WASHINGTON (AP) — A yearlong experiment with the nation's electric grid could mess up traffic lights, security systems and some computers — and make plug-in clocks and appliances like programmable coffeemakers run up to 20 minutes fast.

"A lot of people are going to have things break and they're not going to know why," said Demetrios Matsakis, head of the time service department at the U.S. Naval Observatory, one of two official timekeeping agencies in the federal government.

Since 1930, electric clocks have kept time based on the rate of the electrical current that powers them. If the current slips off its usual rate, clocks run a little fast or slow. Power companies now take steps to correct it and keep the frequency of the current — and the time — as precise as possible.

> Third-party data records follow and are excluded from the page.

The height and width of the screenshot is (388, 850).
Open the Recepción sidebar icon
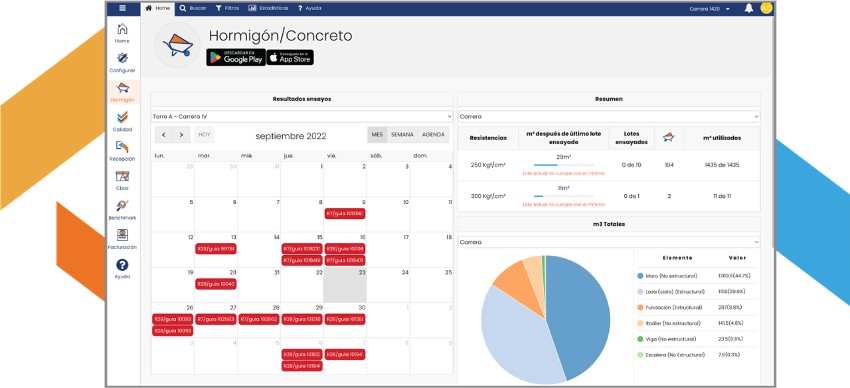tap(123, 146)
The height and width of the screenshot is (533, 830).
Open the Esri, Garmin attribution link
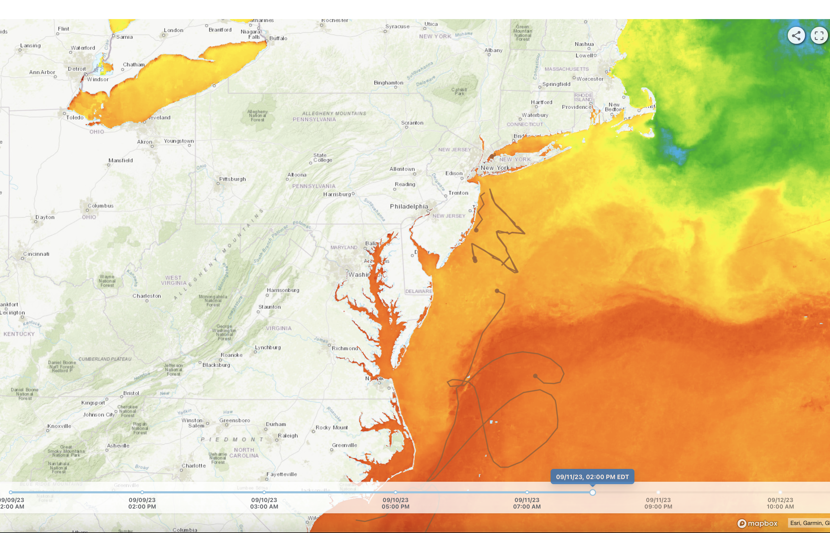(809, 523)
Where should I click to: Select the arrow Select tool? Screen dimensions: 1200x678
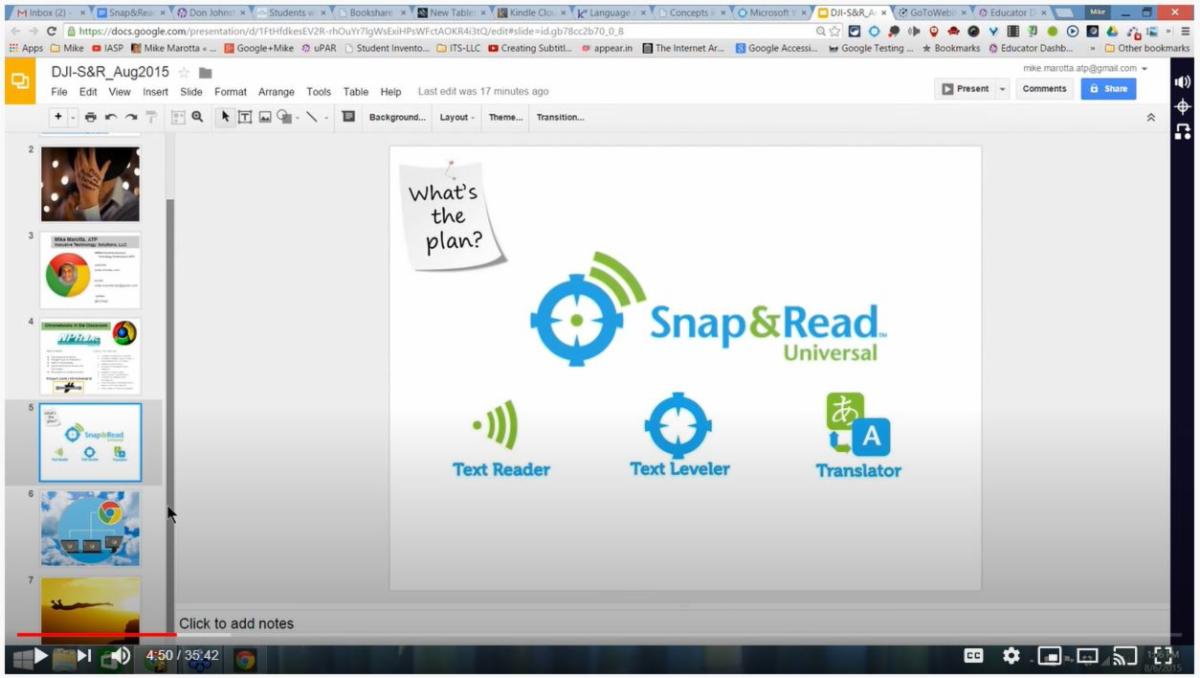pyautogui.click(x=225, y=117)
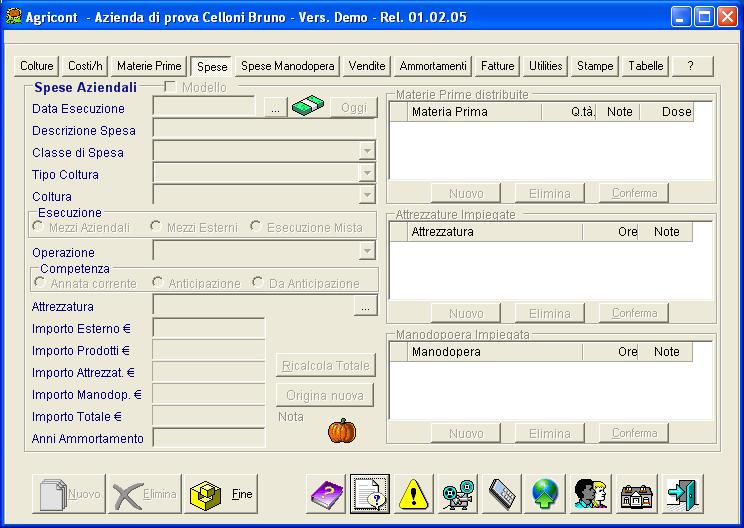Switch to the Vendite tab
Image resolution: width=744 pixels, height=528 pixels.
pyautogui.click(x=367, y=66)
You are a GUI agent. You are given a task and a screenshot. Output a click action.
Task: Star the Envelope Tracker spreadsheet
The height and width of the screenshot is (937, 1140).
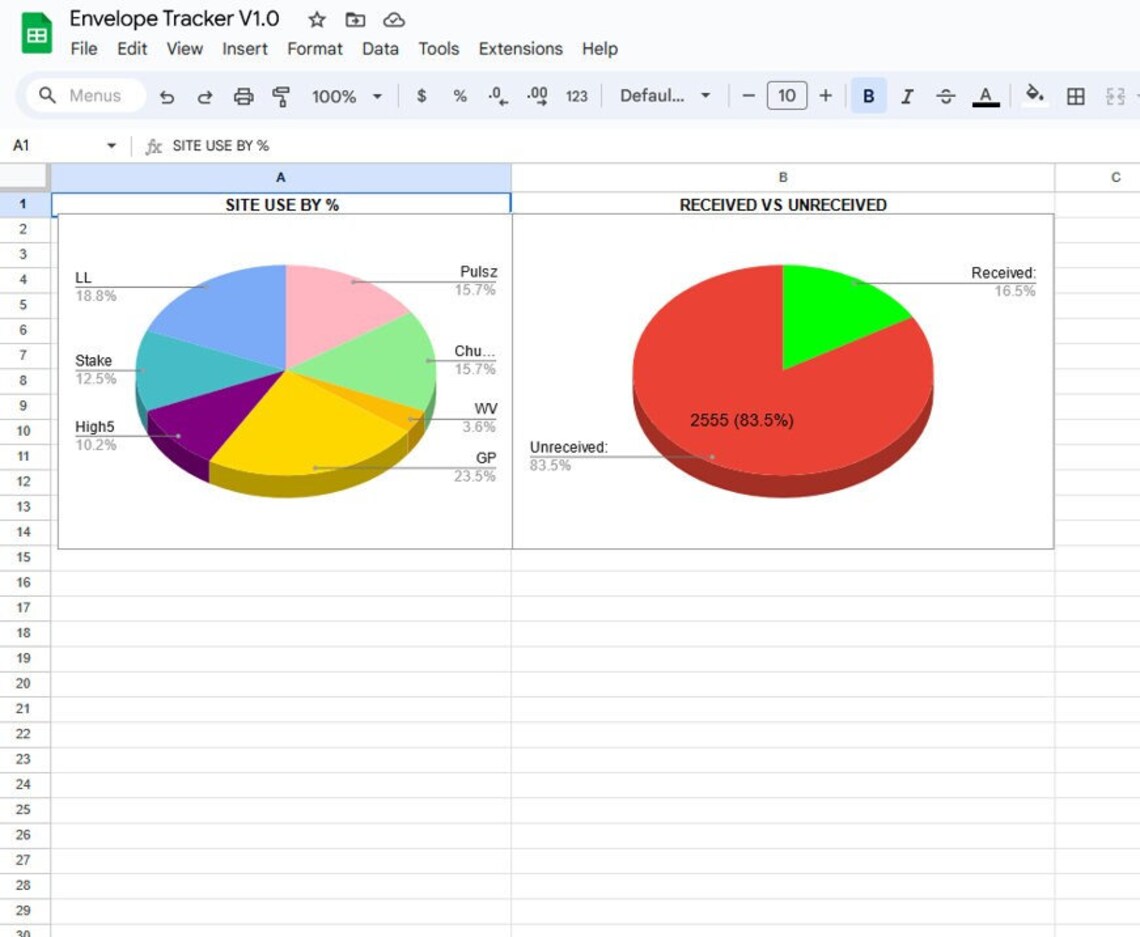click(316, 18)
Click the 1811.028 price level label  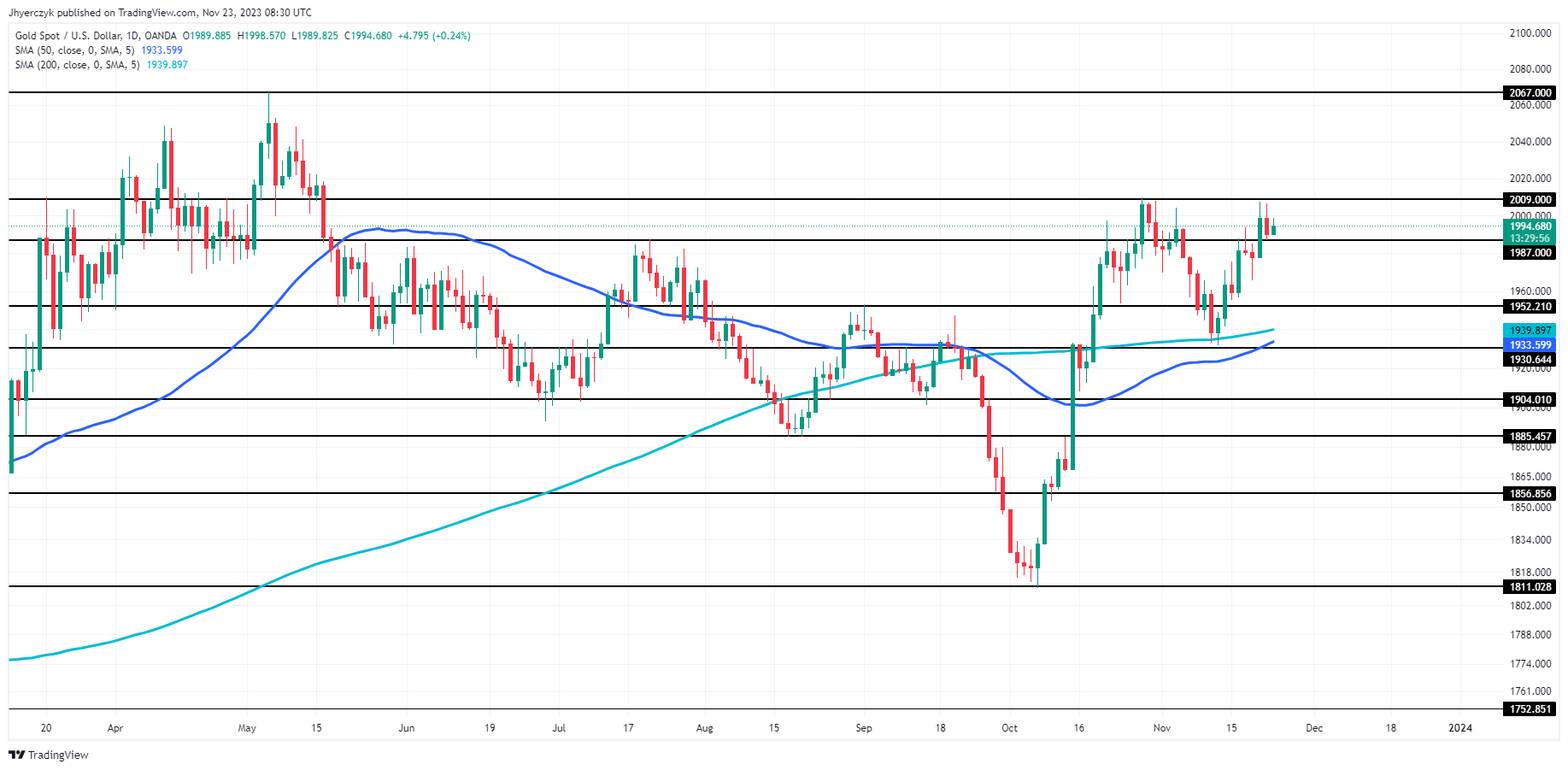click(x=1530, y=587)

The group that oversees the U.S. power grid is proposing an experiment that would allow more frequency variation than it does now without corrections, according to a company presentation obtained by The Associated Press.




"Is anyone using the grid to keep track of time?" McClelland said. "Let's see if anyone complains if we eliminate it."

No one is quite sure what will be affected. This won't change the clocks in cellphones, GPS or even on computers, and it won't have anything to do with official U.S. time or Internet time.

But wall clocks and those on ovens and coffeemakers — anything that flashes "12:00" when it loses power — may be just a bit off every second, and that error can grow with time.

It's not easy figuring what will run fast and what won't. For example, VCRs or DVRs that get their time from cable systems or the Internet probably won't be affected, but those with clocks tied to the electric current will be off a bit, Matsakis said.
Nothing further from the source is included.